2020 sets the stage for bending the curve

China will host the 5th Conference of the Parties to the United Nations Convention on Biological Diversity (CBD) in Kunming in October. While headlines generally emphasize China’s contributions to environmental degradation, the CBD event will allow China to showcase much of its commendable progress in nature conservation. Within this promising trajectory, however, it is notable that many of the primary counterexamples are in the realm of freshwater, including the recent extinction of two iconic species from the Yangtze River, the giant paddlefish and the Yangtze river dolphin (dams likely played a role in both extinctions). Further, China’s Belt and Road Initiative is poised to dramatically increase investment in hydropower in rivers that support some of the world’s most productive and diverse freshwater ecosystems, including the Mekong and Irrawaddy. 

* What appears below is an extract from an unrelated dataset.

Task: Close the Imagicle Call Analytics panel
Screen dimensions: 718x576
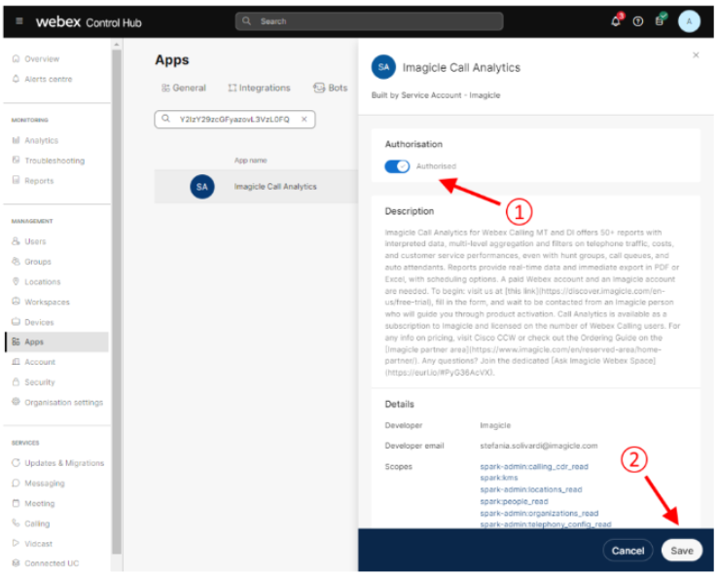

But the overarching goal of the CBD is to set a course to halt the decline of nature and to begin to bend the curve back toward recovery.  The backdrop of China will neatly frame the history of freshwater losses and the risks of an uncertain future—with energy expansion at the forefront.  The six actions of the Emergency Recovery Plan should be integrated into the renewed targets of the CBD to help improve its focus on freshwater species and habitats.

The energy sector—encompassing the governments that plan and license, the funders who support, the developers who build, and the owners that operate—can make key contributions to meeting those targets and bending the curve.